Input records |
╔══

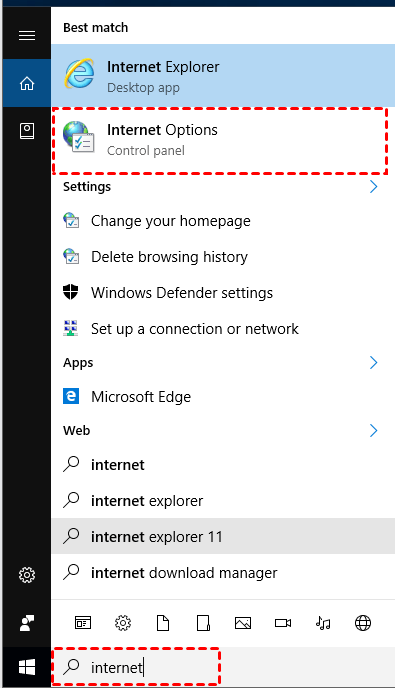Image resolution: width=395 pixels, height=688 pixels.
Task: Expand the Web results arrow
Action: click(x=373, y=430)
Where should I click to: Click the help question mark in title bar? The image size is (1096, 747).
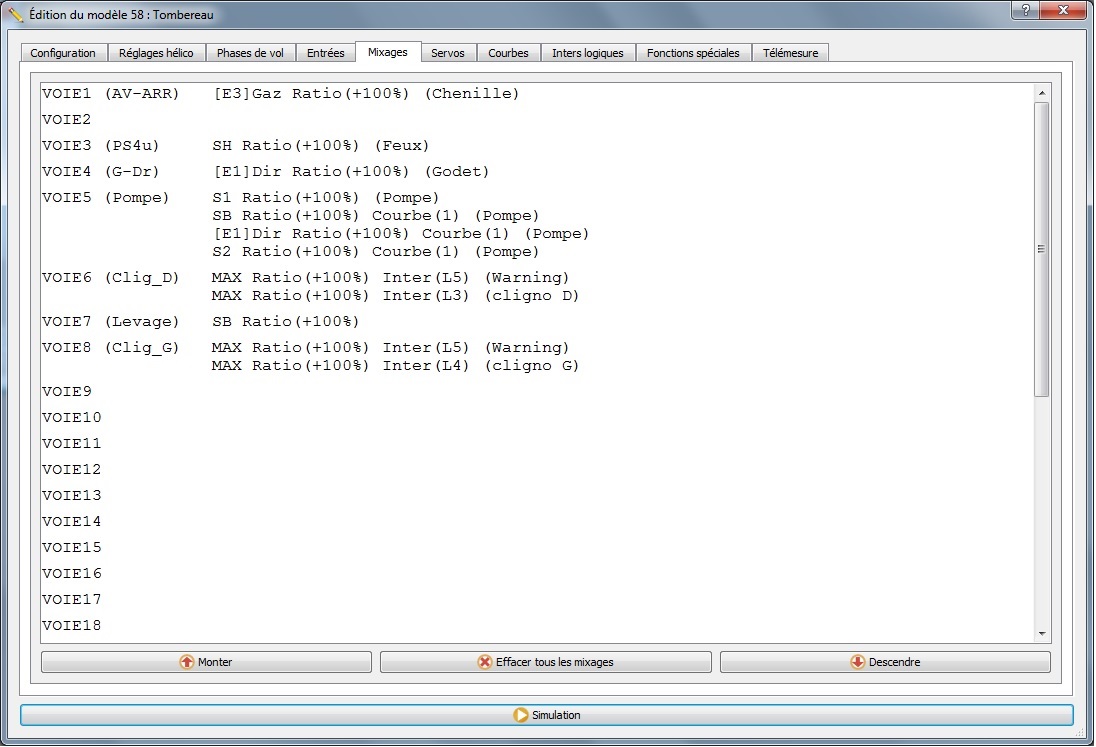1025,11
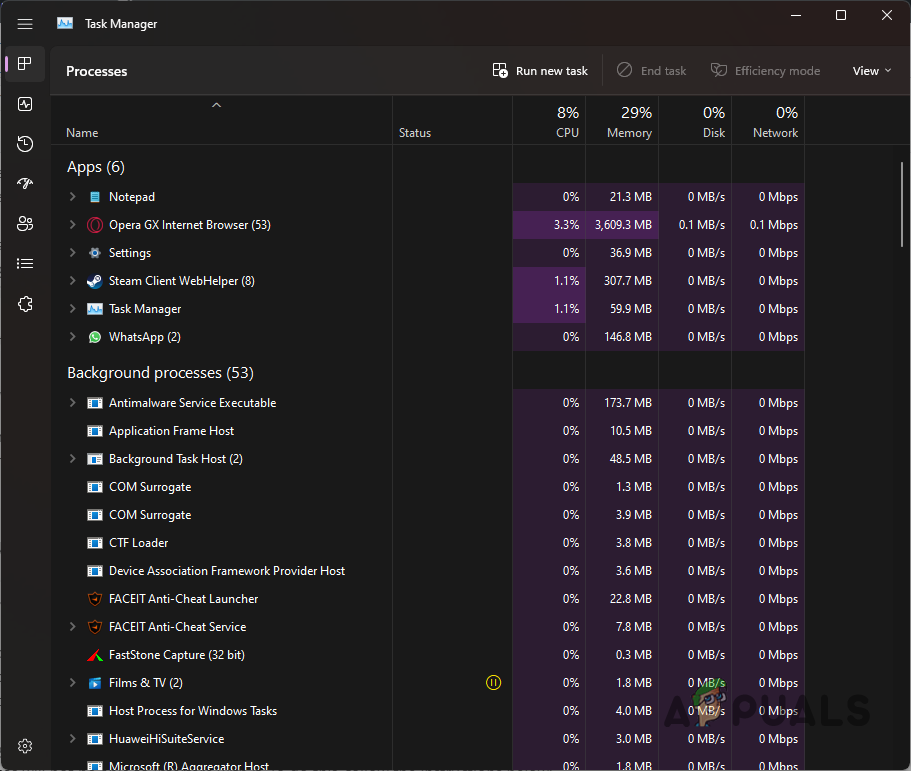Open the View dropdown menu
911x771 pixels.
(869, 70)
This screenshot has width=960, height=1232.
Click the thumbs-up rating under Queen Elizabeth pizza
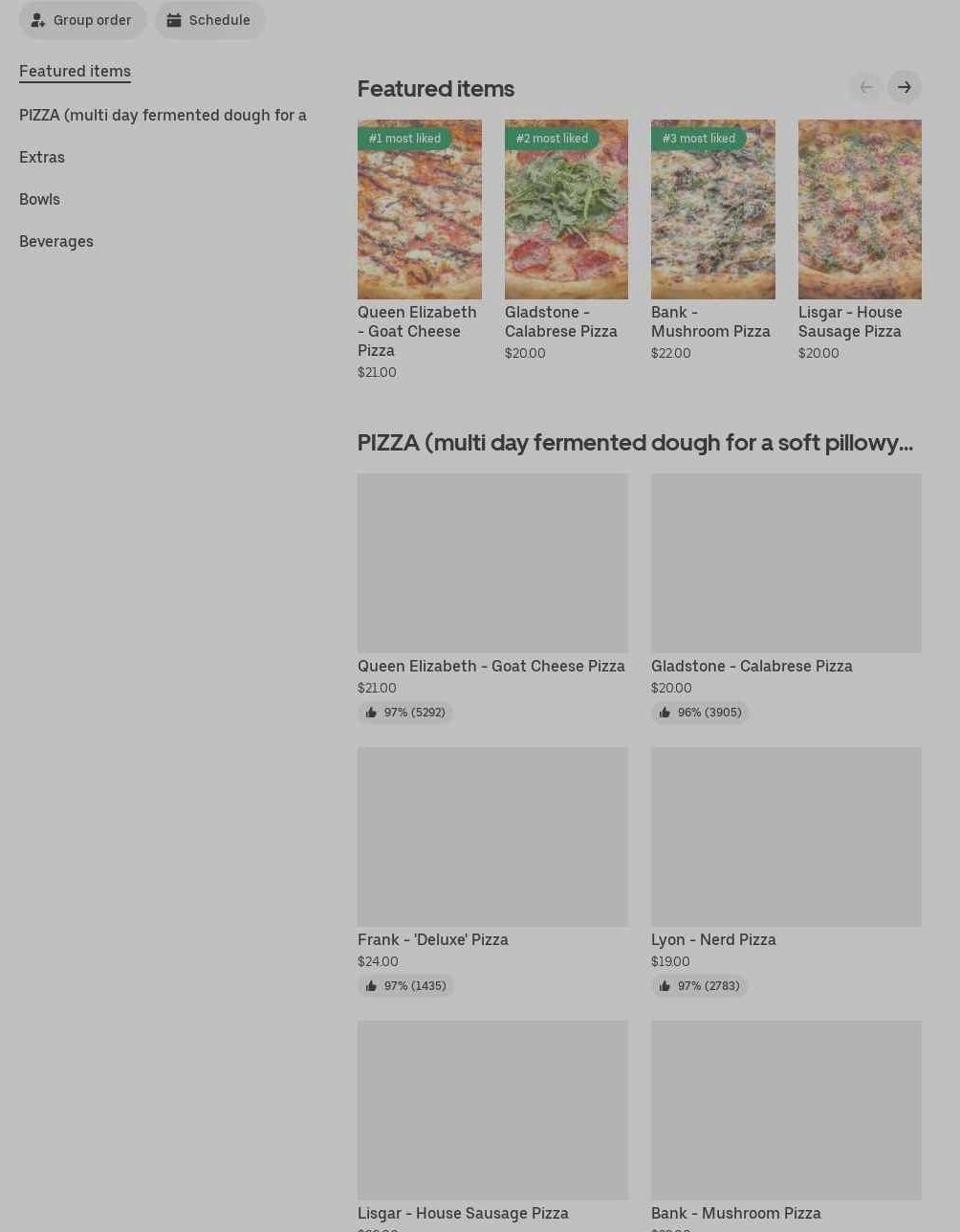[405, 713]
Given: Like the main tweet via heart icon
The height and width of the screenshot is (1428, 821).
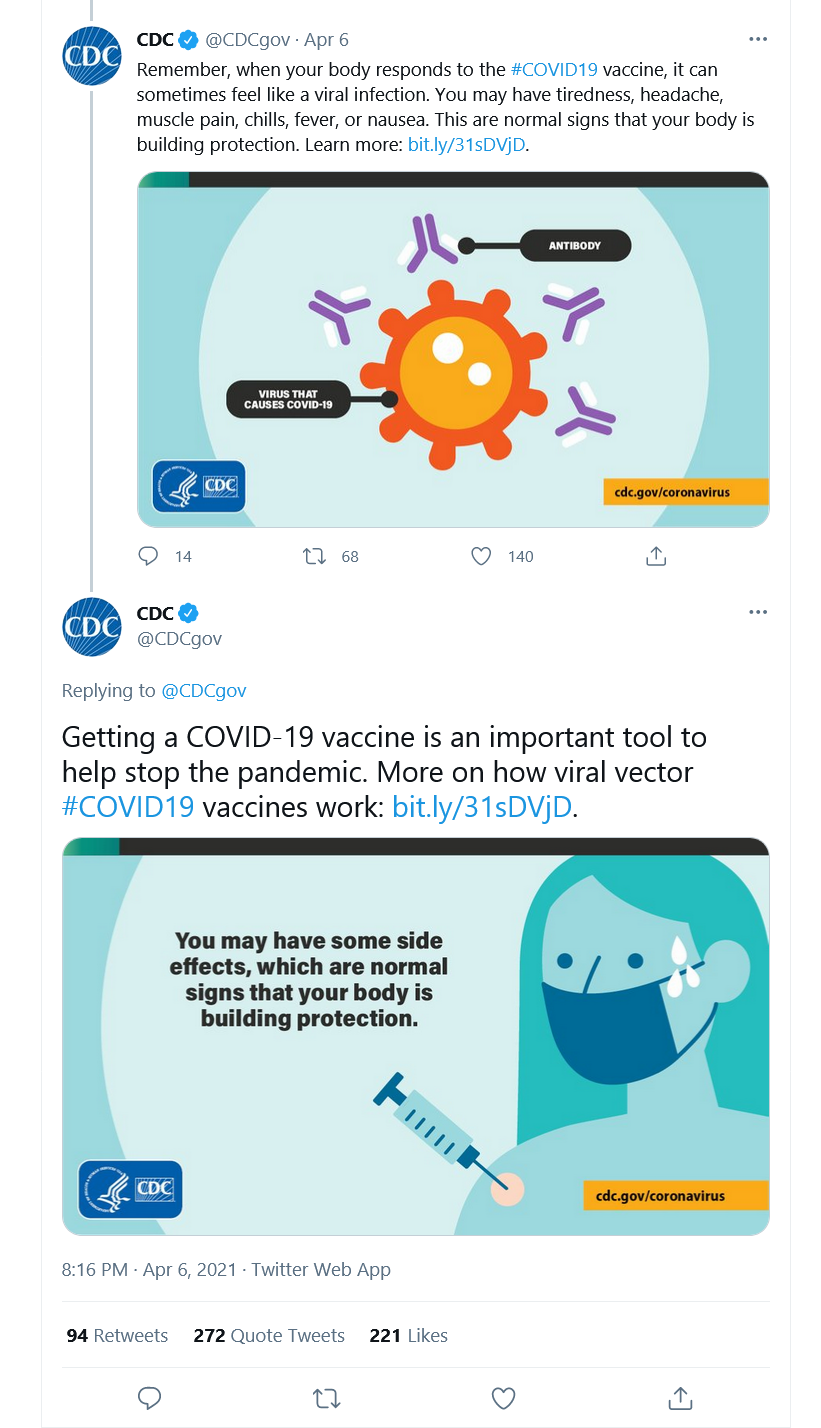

╚══

Work task | Select every line above that contains the word "screenshot", and copy it.

Finished exercise |
This screenshot has width=960, height=1232.
The height and width of the screenshot is (1428, 821).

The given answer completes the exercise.